So there's a ton of new information in here. And I think that a lot of that, again, stems from the freedom that the Senate Intel Committee, had here to really dig into the more, uh, detailed counterintelligence threats that were posed by this operation.
MARRITZ: Frank, I want to start with this stuff that's closest to the 2016 campaign, and then we can zoom out and go for some of the — they’re not really extraneous details, but some of the [PAUSE] more unusual things that we discovered from all parts of Trump world that are also contained in this report …

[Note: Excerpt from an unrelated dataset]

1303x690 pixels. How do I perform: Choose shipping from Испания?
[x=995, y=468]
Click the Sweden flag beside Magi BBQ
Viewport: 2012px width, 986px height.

But, sticking with Paul Manafort, can you explain how this report sort of expands our understanding of his relationship with the Russian spy, Konstantin Kilimnik? Robert Mueller, I think, said he was linked to Russian intelligence. This report just plainly says, “Konstantin Kilimnik is a Russian intelligence officer.” So who is he and who was he to Paul Manafort?
FOER: I just want to take you back to the last days of the Mueller investigation. February of last year, Andrew Weisman, who is one of the prosecutors on the Manafort part of the case, was in court telling Judge Amy Jackson that this relationship between Manafort and Kilimnik was at the center of their investigation. And when he said that in court, it built all of this suspense, this storyline, and then when he cracked a report, which appeared the letter, um, it was — it was told in kind of an elliptical fashion. It was buried in the report. Um, but we — we’ve — we've known for a long time that this was a big deal to the investigators, and it was just a disappointment that we didn't know more about it. So, um, what this report …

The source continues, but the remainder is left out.